# oh boy pulled over



## Harley D (Mar 27, 2009)

Well, got pulled over for the first time today...

I had gotten in a turning lane automaticly and it hit me I wasnt to go this way so I cut someone off getting back over and the police dude followed me and pulled me over...bummer on my day:rain:

Well...thats not even the good juice part of the story

I was in moms car....

Well...she has all these titles to the car and insurance cards that have expired....

I had the guy my ID and insurance card(first one I saw) and said let me call her and try and find the registration. He said okay and went to his car to check everything out. Well, I was calm and okay then but as soon as he was away and mom was on the phone I broke down crying...Couldnt find the title...he comes back and informs me that he is going to let me off with a warning and that I should really get the right insurance card and registration in the car...dang...

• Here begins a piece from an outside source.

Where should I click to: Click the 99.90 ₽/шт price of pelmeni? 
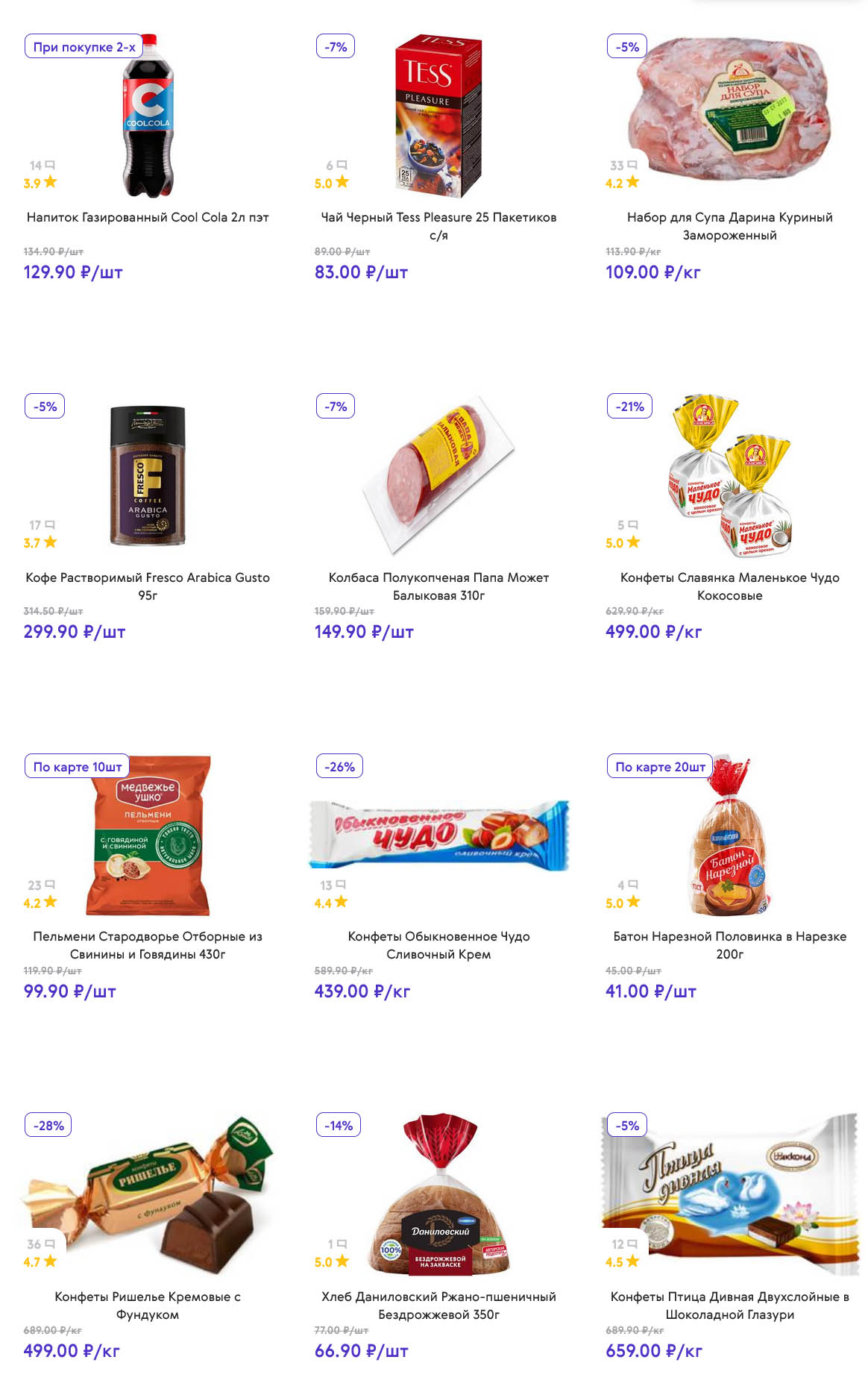[70, 991]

Got pulled over with no insurance and title...good thing I had the feeling to bring my ID with me this time


----------



## william williamson (Feb 26, 2006)

....................................................


----------



## wild_deuce03 (Aug 14, 2010)

william williamson said:


> insurance and registration.
> NOT THE TITLE.
> if the vehicle is stolen they can get rid of it alot easier with the title.
> the registration is motor vehicles proof to LEO of proper registry to the owner and it's drivers.
> ...


+1 What William said. Glad it worked out for you.


----------



## Harley D (Mar 27, 2009)

william williamson said:


> insurance and registration.
> NOT THE TITLE.
> if the vehicle is stolen they can get rid of it alot easier with the title.
> the registration is motor vehicles proof to LEO of proper registry to the owner and it's drivers.
> ...


no need to use caps man...still in high school...spent a good part of my life in a school that tought me nothing plus a little bit slow....no need to get to testy on me


----------



## Harley D (Mar 27, 2009)

wild_deuce03 said:


> +1 What William said. Glad it worked out for you.

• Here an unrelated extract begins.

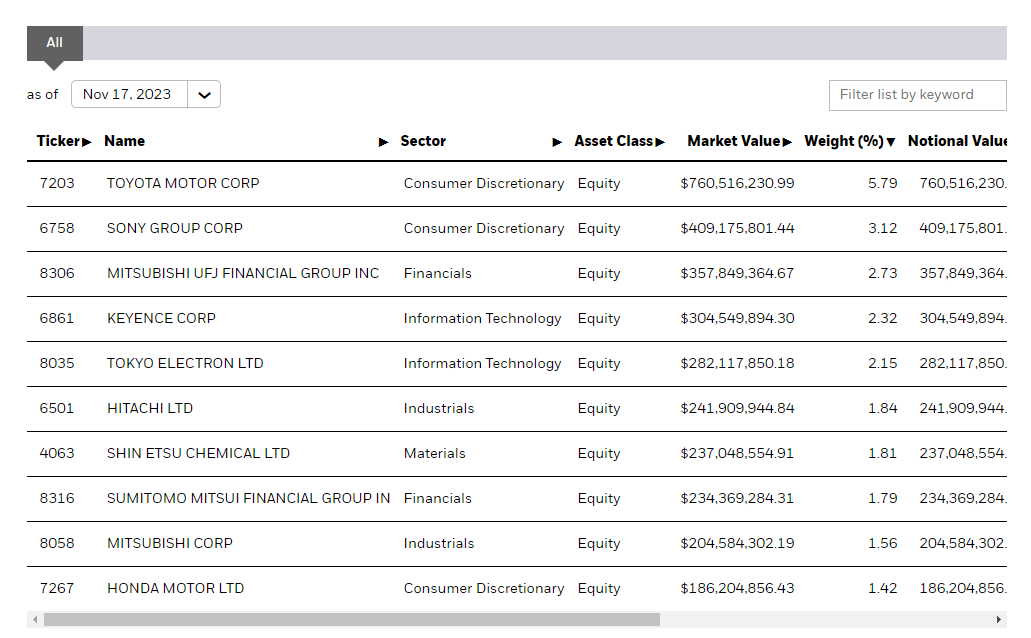Screen dimensions: 1031x638
Task: Click the sort arrow beside Name header
Action: (x=383, y=142)

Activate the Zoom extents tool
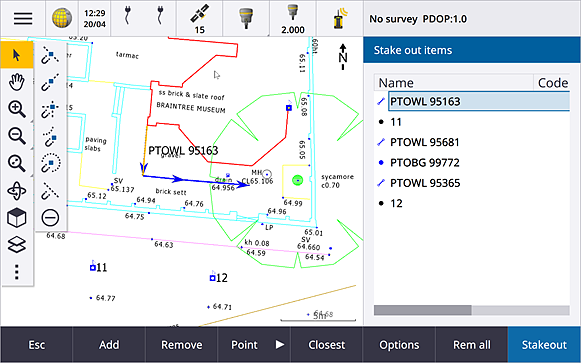[17, 163]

thanks I always freak out when a police man is near even though I am doing nothing wrong:hammer:


----------



## Indigo Bully Connection (Dec 21, 2006)

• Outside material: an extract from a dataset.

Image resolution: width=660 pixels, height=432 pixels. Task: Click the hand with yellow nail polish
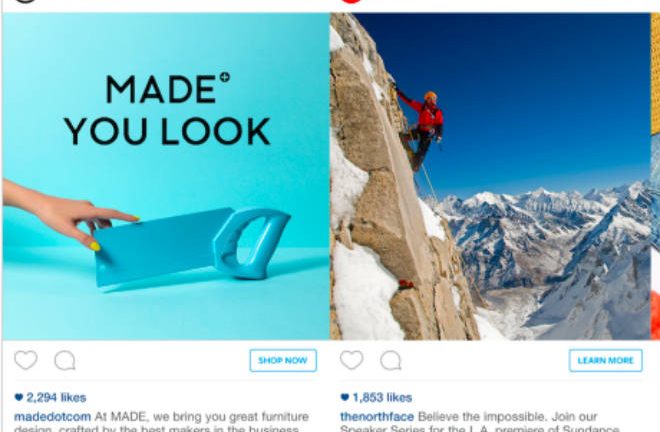pos(67,214)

hahaha shelby! The first time is rough! Yeah, i think shelby was confused, the registration not the titles. All of the titles are filed away


----------



## Indigo Bully Connection (Dec 21, 2006)

Harley D said:


> no need to use caps man...still in high school...spent a good part of my life in a school that tought me nothing plus a little bit slow....no need to get to testy on me


Shelby, please meet william. William, this is shelby my little sister. Shelby if you look through williams posts you'll see that he wasn't really getting testy, it's just his writing style


----------



## aprilortego (Aug 23, 2010)

Well he let you get off with a warning and now you learned your lesson. lol 

We all have made our mistakes on the road so no sweat
Have a great Friday


----------



## aimee235 (Apr 29, 2007)

Glad everything was OK. I get scared when I see police too. Even though I'm not doing anything wrong.


----------



## william williamson (Feb 26, 2006)

Harley D said:


> no need to use caps man...still in high school...spent a good part of my life in a school that t*A*ught me nothing plus a little bit slow....no need to get to testy on me


caps are for clarity or emphasis.thats all.


----------



## wild_deuce03 (Aug 14, 2010)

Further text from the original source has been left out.